Importance: Despite Alzheimer disease (AD) and Parkinson disease (PD) being clinically distinct entities, there is a possibility of a pathological overlap, with some genome-wide association (GWA) studies suggesting that the 2 diseases represent a biological continuum. The application of GWA studies to idiopathic forms of AD and PD have identified a number of loci that contain genetic variants that increase the risk of these disorders.
Objective: To assess the genetic overlap between PD and AD by testing for the presence of potentially pleiotropic loci in 2 recent GWA studies of PD and AD.
Design: Combined GWA analysis.
Setting: Data sets from the United Kingdom, Germany, France, and the United States.
Participants: Thousands of patients with AD or PD and their controls.
Main outcomes and measures: Meta-analysis of GWA studies of AD and PD.
Methods: To identify evidence for potentially pleiotropic alleles that increased the risk for both PD and AD, we performed a combined PD-AD meta-analysis and compared the results with those obtained in the primary GWA studies.We also tested for a net effect of potentially polygenic alleles that were shared by both disorders by performing a polygenic score analysis. Finally, we also performed a gene-based association analysis that was aimed at detecting genes that harbor multiple disease-causing single-nucleotide polymorphisms, some of which confer a risk of PD and some a risk of AD.
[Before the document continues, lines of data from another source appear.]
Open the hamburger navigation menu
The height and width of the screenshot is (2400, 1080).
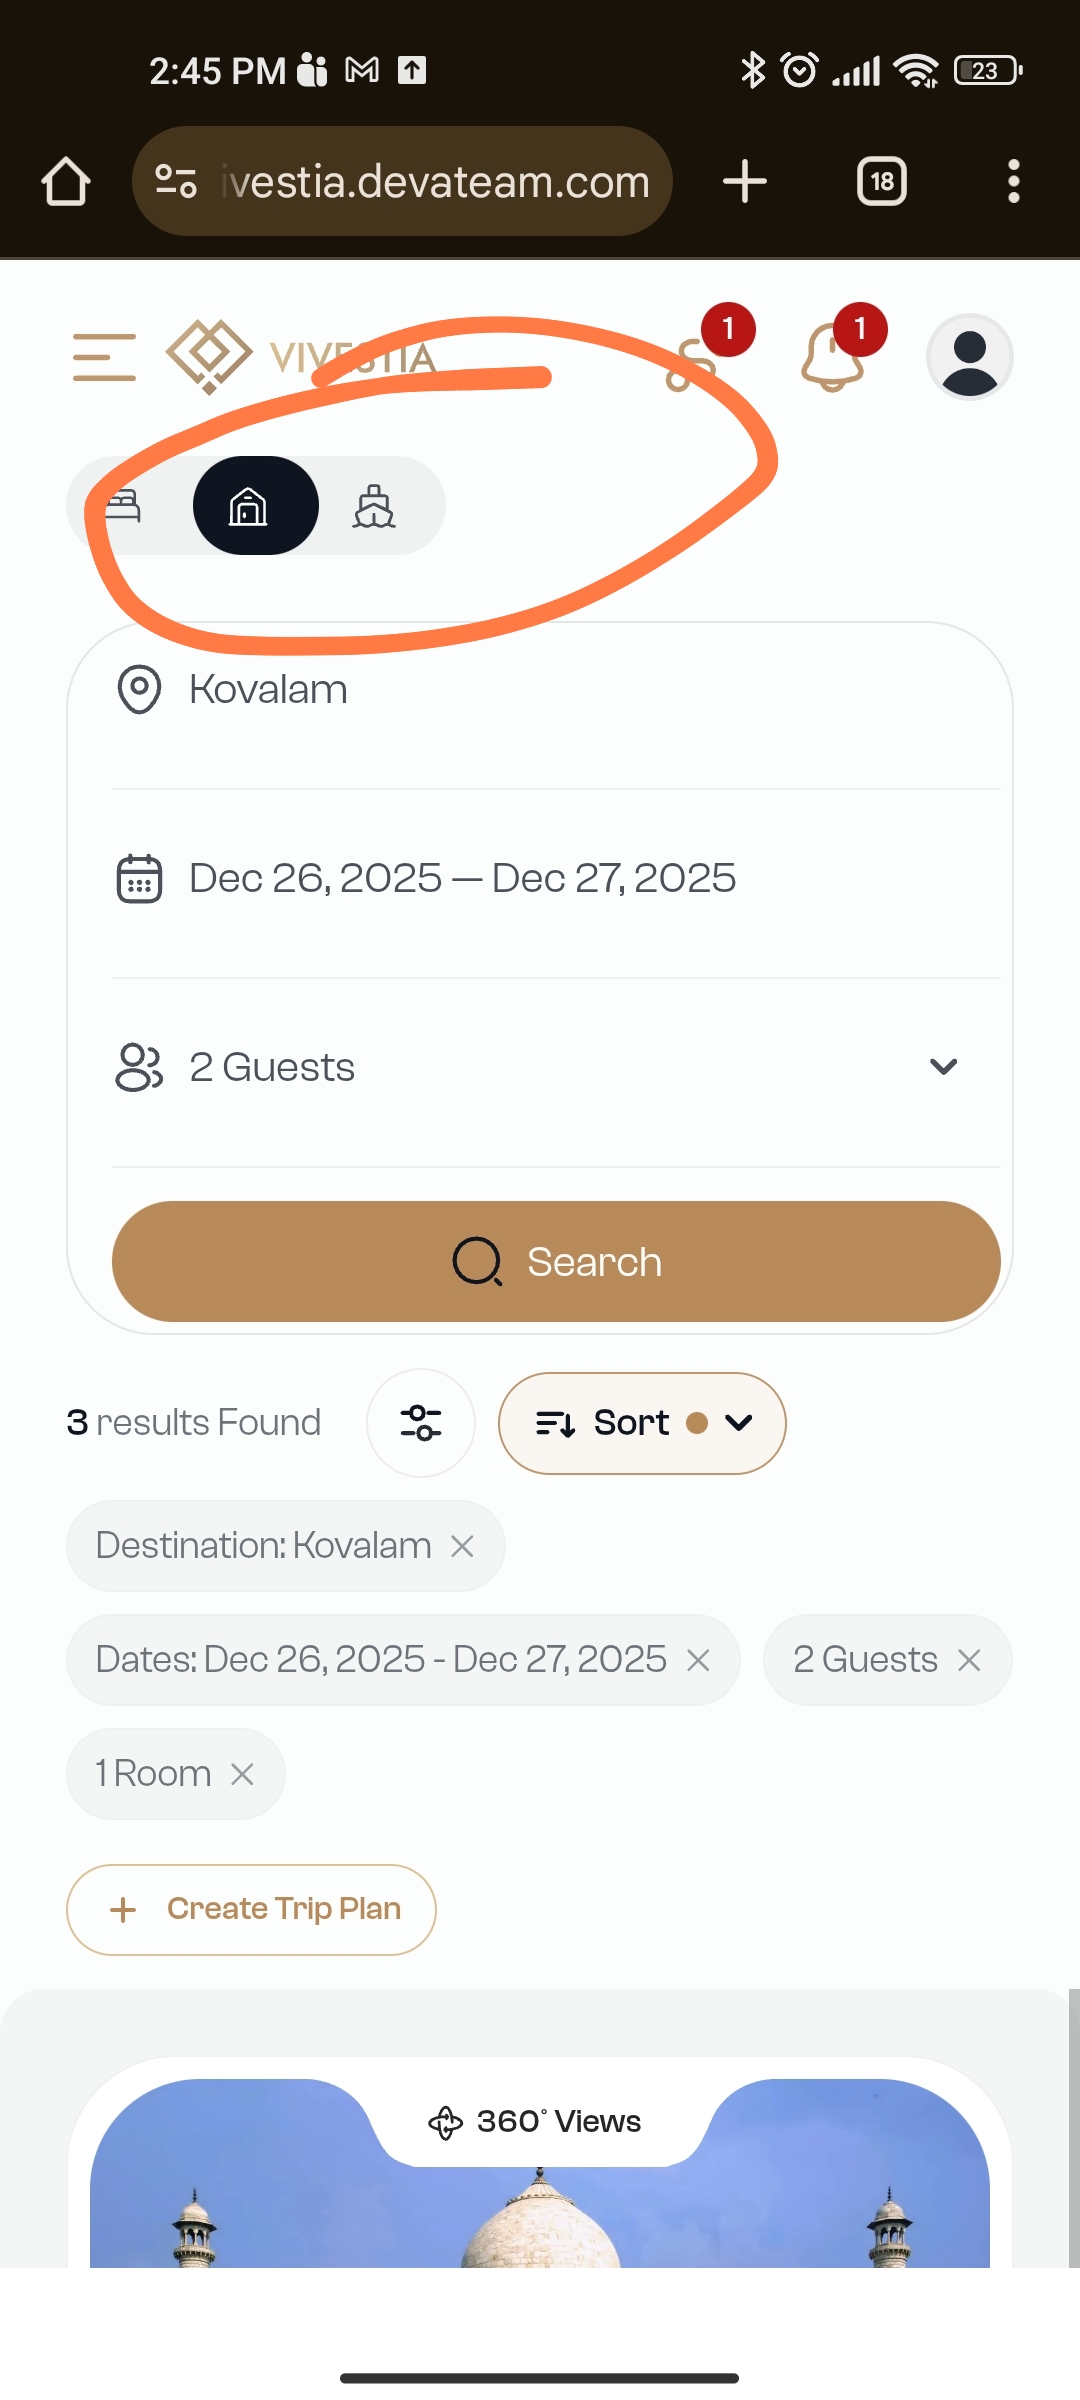(x=104, y=358)
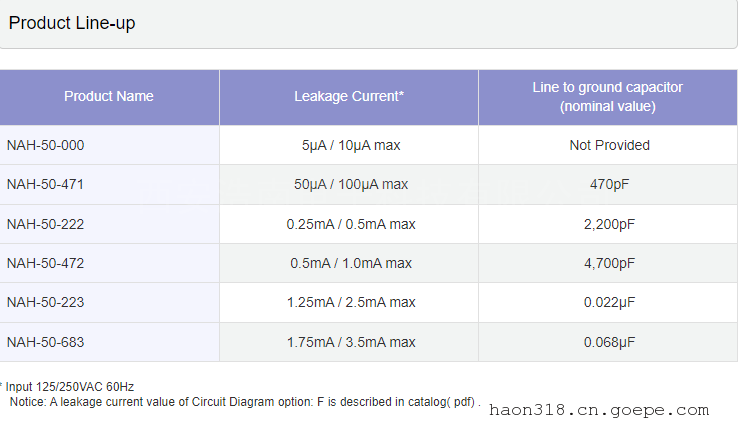
Task: Select the Product Name column header
Action: pyautogui.click(x=109, y=97)
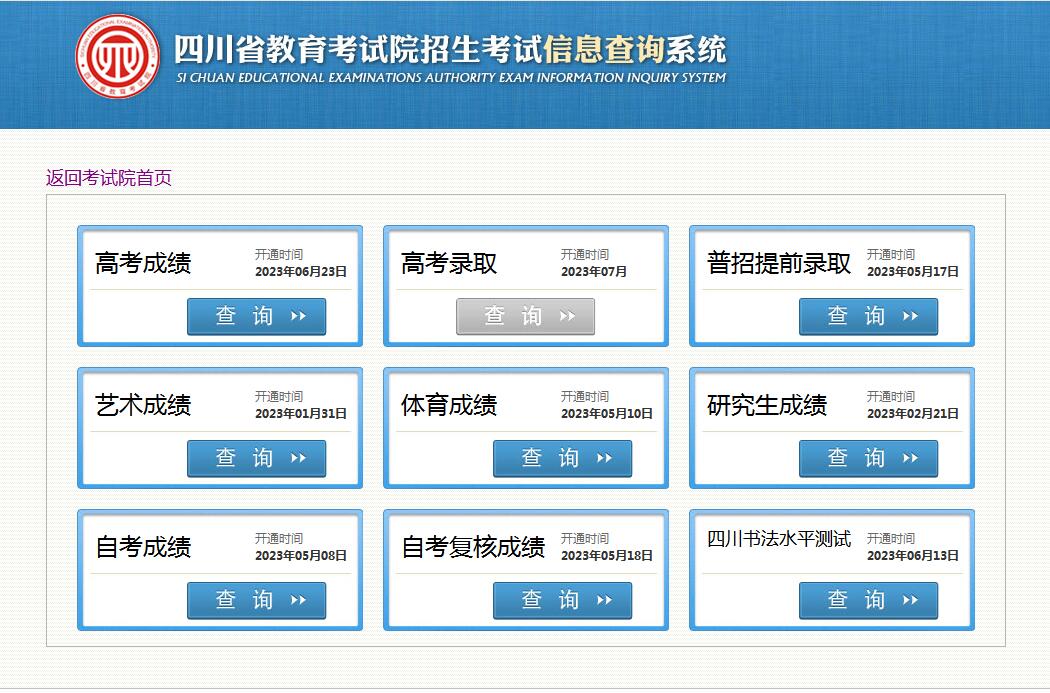Click the Sichuan Educational Examinations Authority logo
The image size is (1050, 693).
pos(118,55)
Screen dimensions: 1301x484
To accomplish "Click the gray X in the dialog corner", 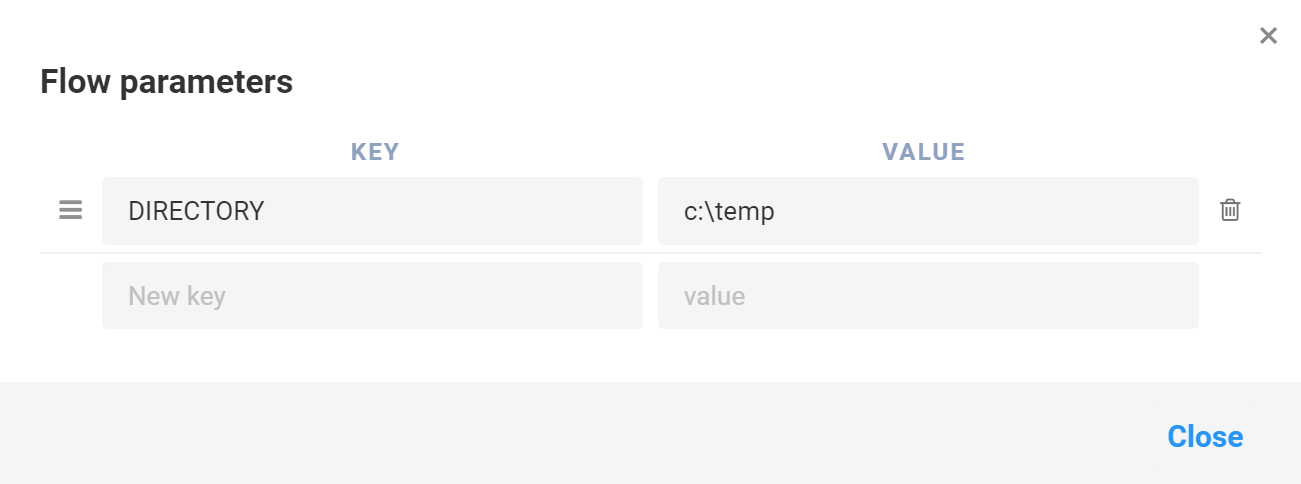I will [x=1268, y=36].

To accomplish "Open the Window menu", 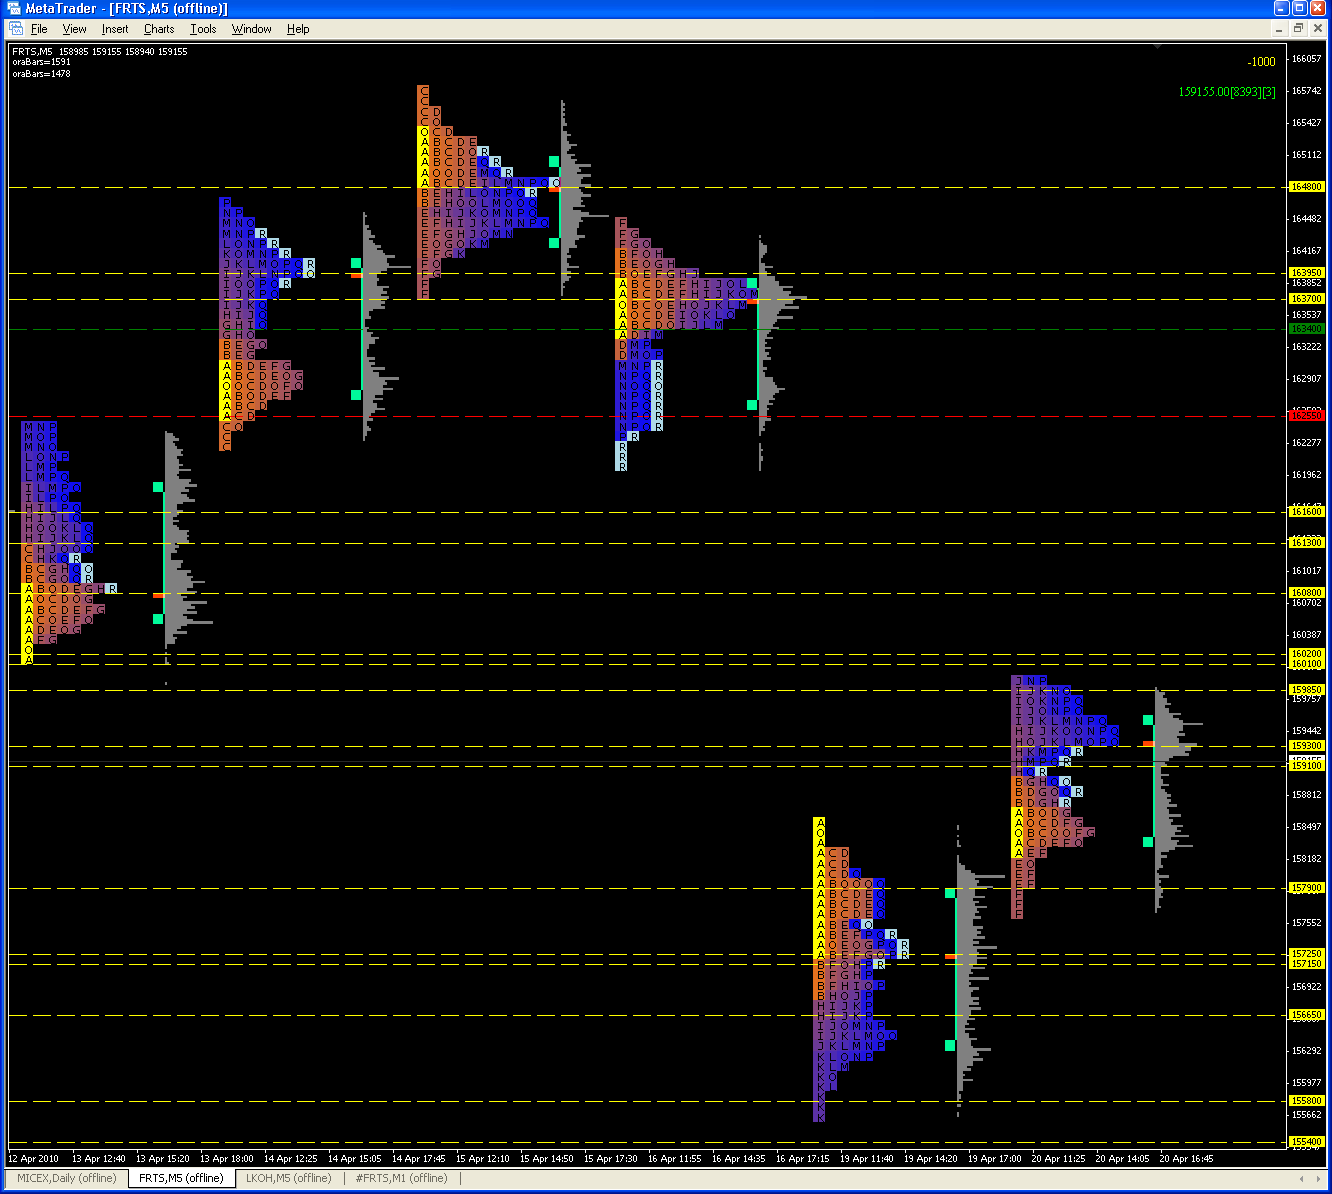I will click(x=251, y=29).
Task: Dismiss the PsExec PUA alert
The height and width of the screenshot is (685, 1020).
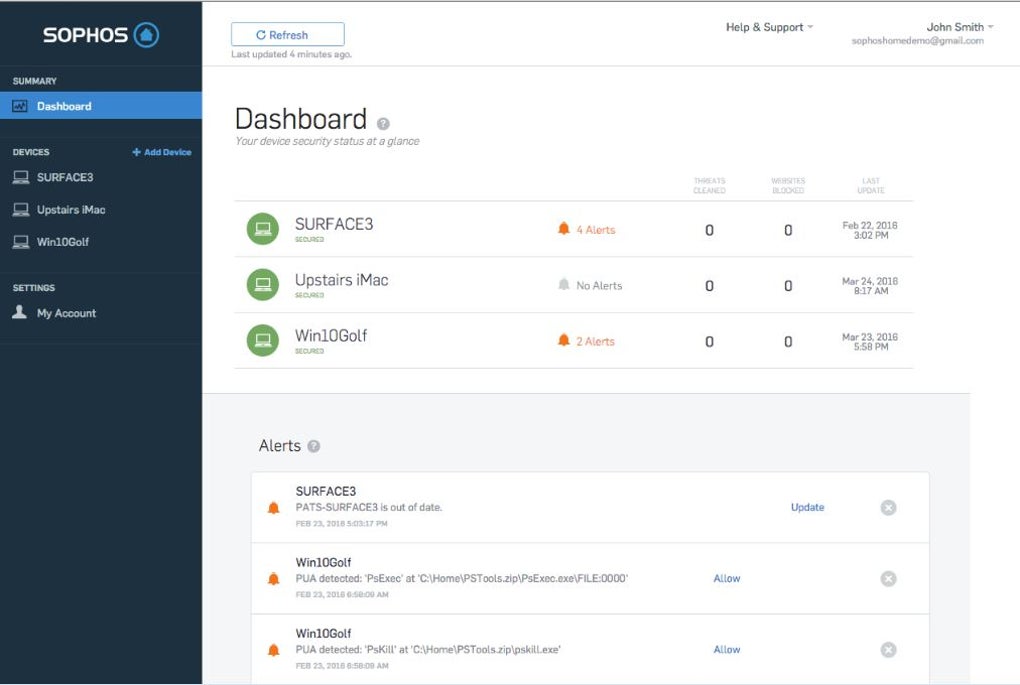Action: click(x=888, y=579)
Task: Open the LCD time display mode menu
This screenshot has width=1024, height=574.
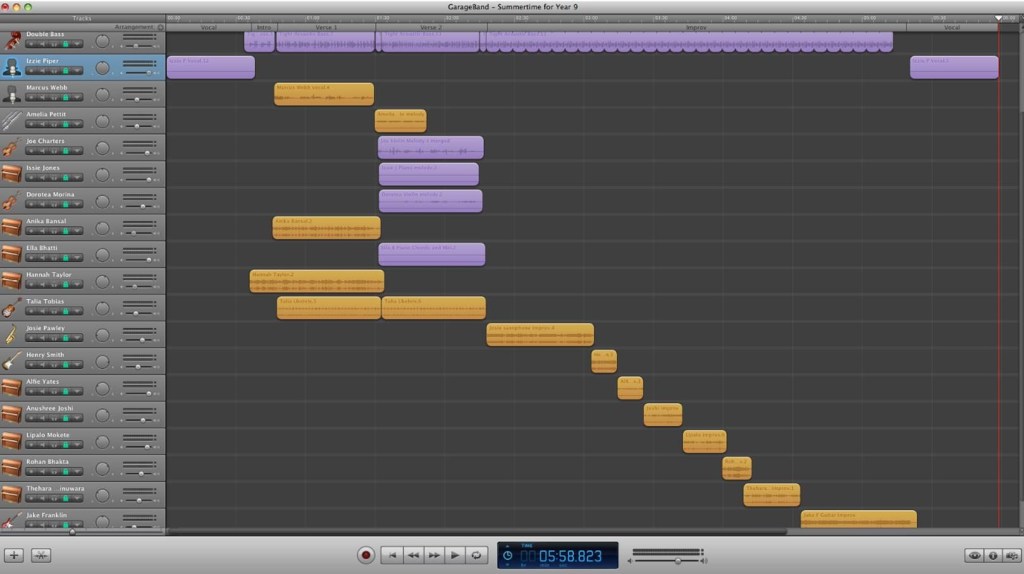Action: pos(507,555)
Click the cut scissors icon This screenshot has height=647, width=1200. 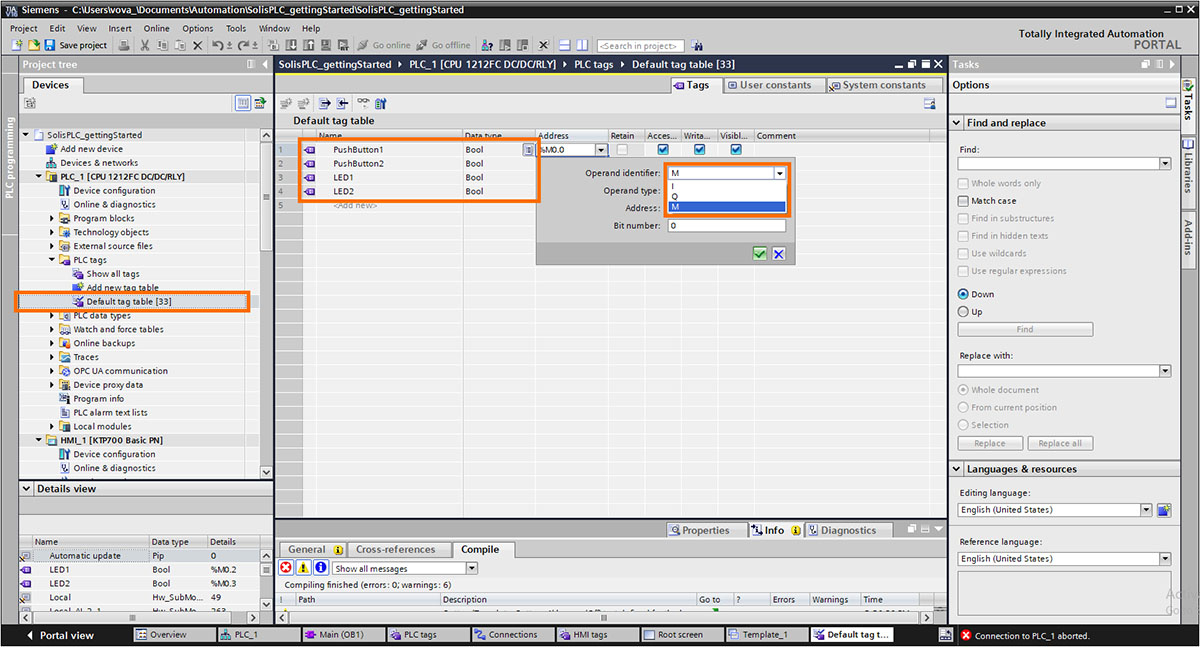point(145,45)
Results: Detailed interrogation of the single-nucleotide polymorphism, polygenic, and gene-based analyses resulted in no significant evidence that supported the presence of loci that increase the risk of both PD and AD.
Conclusions and relevance: Our findings therefore imply that loci that increase the risk of both PD and AD are not widespread and that the pathological overlap could instead be “downstream” of the primary susceptibility genes that increase the risk of each disease.